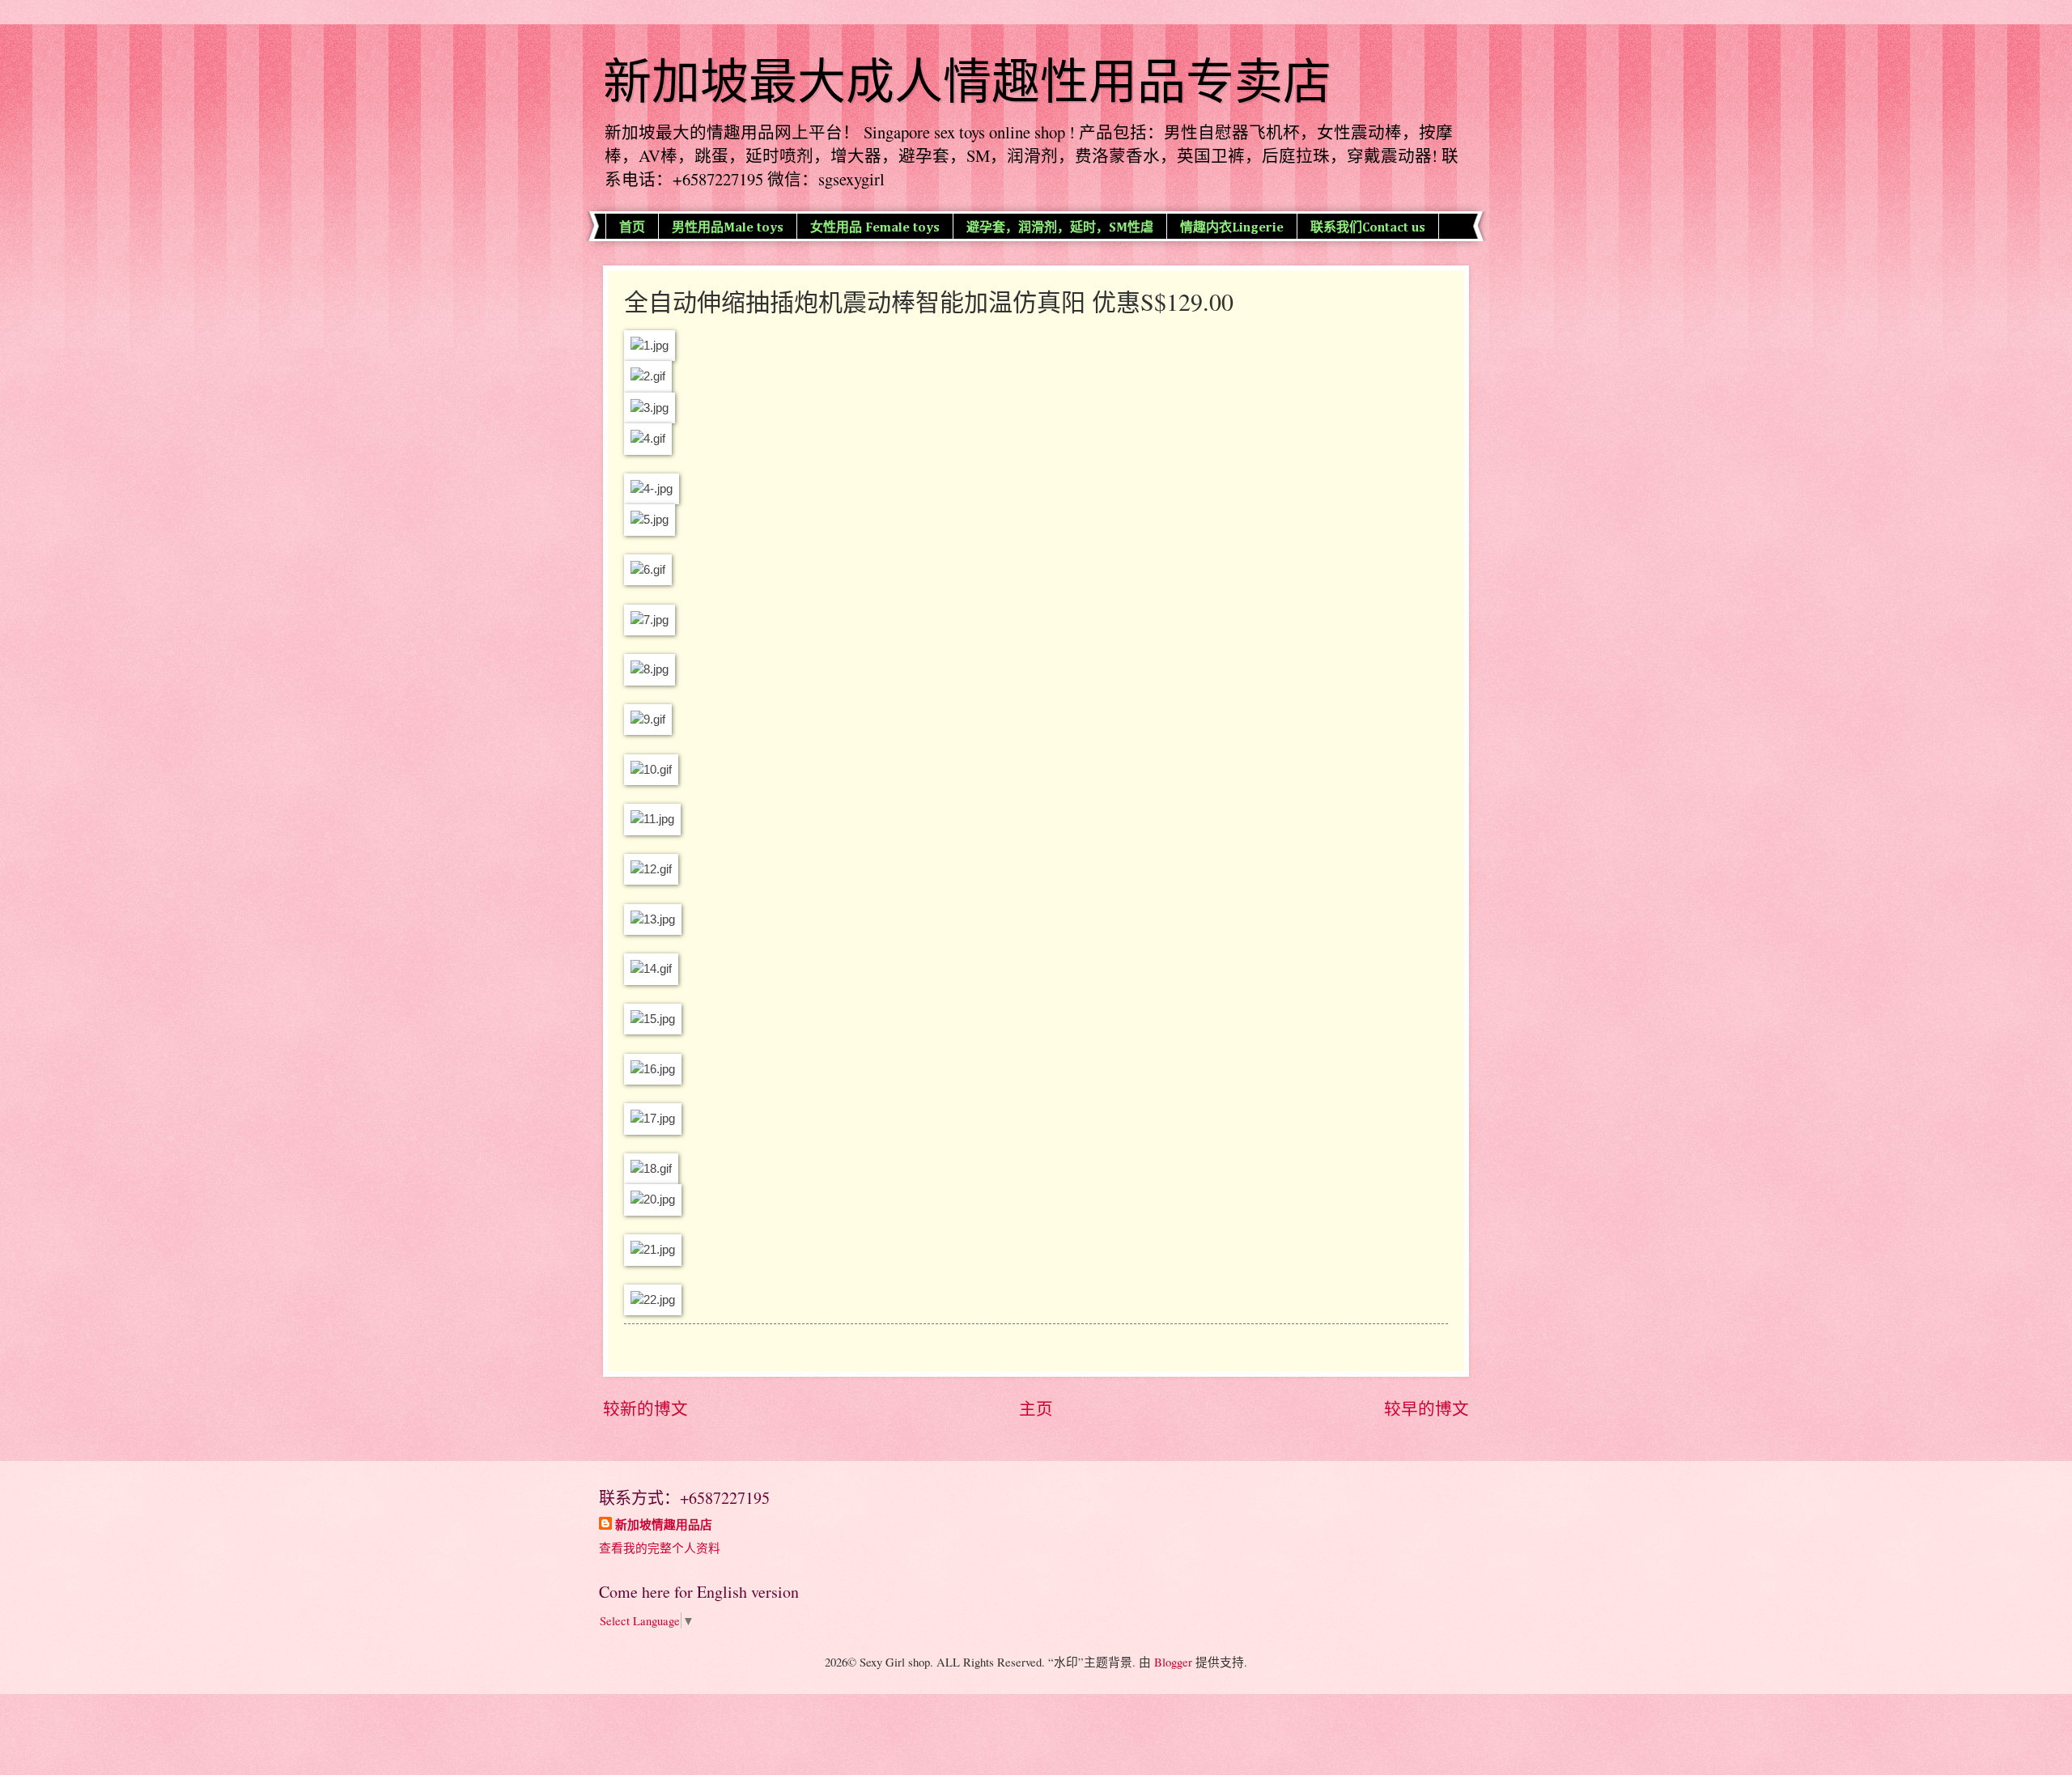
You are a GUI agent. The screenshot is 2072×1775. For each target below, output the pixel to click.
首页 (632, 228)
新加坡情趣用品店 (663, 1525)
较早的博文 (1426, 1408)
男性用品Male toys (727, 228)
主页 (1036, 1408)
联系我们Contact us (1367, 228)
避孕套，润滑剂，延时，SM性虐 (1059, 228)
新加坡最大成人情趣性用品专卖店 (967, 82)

* * * * *

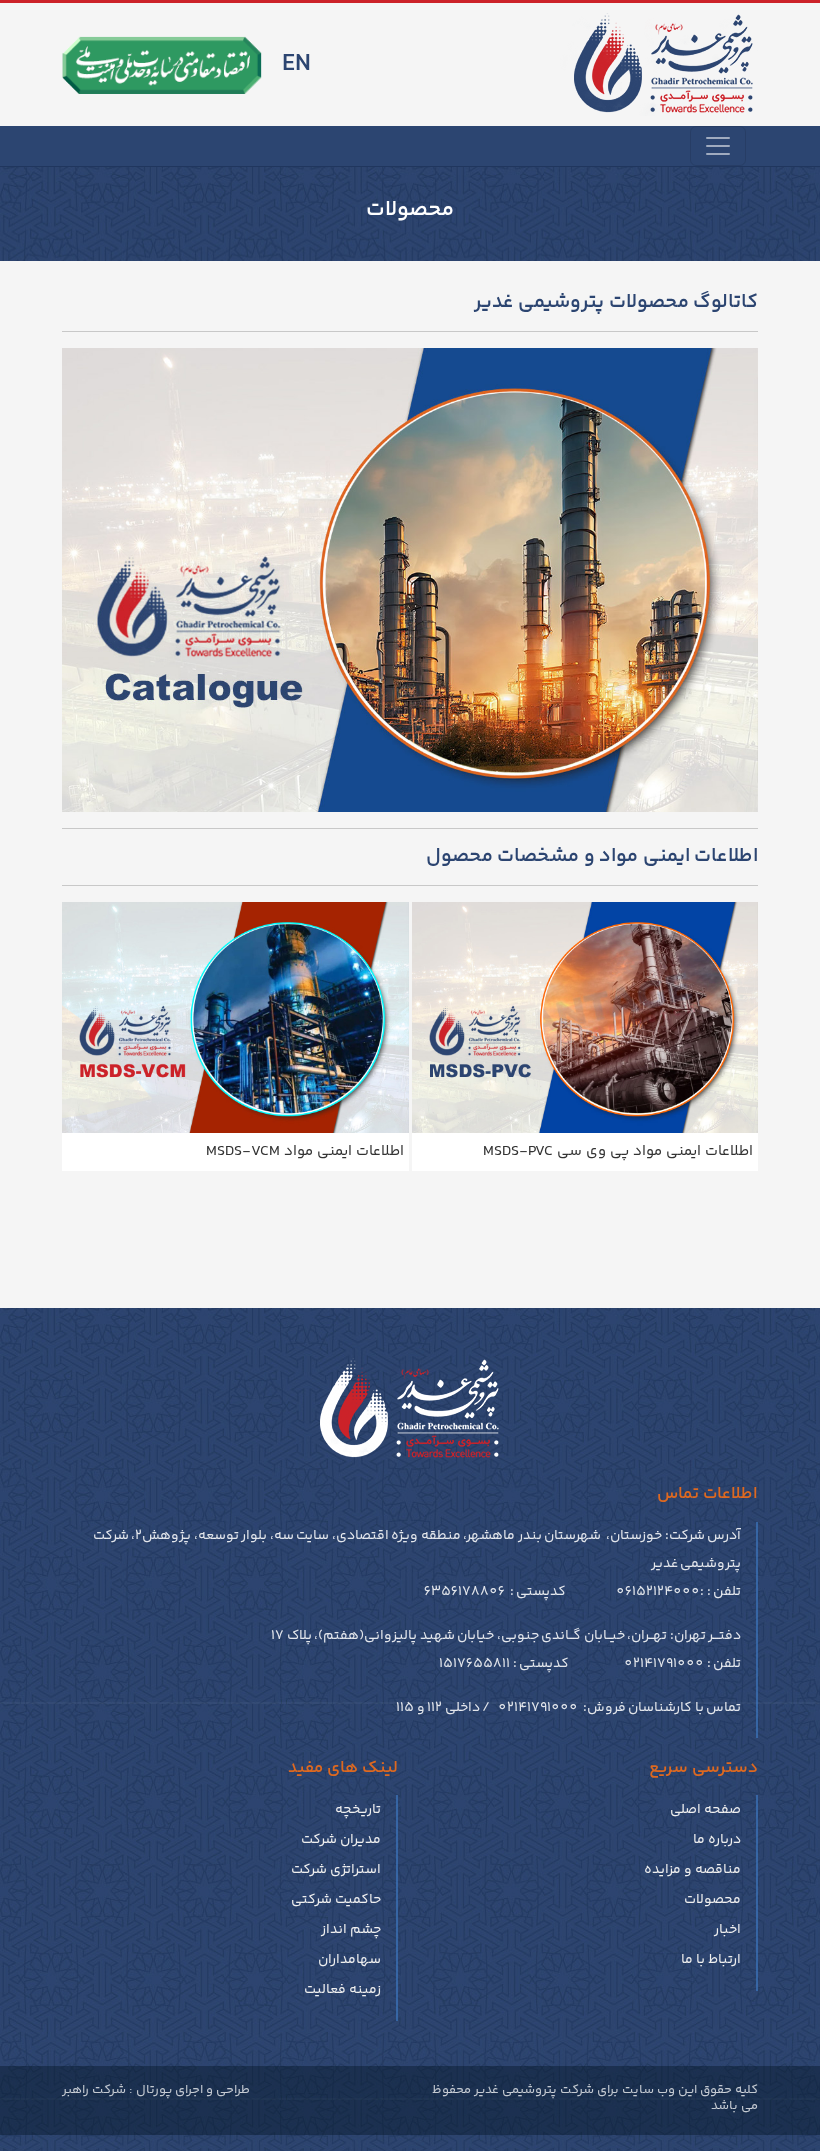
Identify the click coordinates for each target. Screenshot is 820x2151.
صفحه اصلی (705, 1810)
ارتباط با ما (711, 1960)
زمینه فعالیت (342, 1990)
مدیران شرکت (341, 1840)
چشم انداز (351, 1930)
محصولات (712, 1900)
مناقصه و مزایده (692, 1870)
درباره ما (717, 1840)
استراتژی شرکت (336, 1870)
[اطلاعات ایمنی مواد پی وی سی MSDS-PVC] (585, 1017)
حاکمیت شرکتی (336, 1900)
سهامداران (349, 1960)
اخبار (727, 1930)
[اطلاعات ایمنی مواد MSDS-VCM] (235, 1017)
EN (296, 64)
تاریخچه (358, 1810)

* * * * *

ACTIVITY → When the string "ایمنی" occurs in a line of the material, that line belongs in the answer.

SOLUTION BELOW →
[اطلاعات ایمنی مواد پی وی سی MSDS-PVC] (585, 1017)
[اطلاعات ایمنی مواد MSDS-VCM] (235, 1017)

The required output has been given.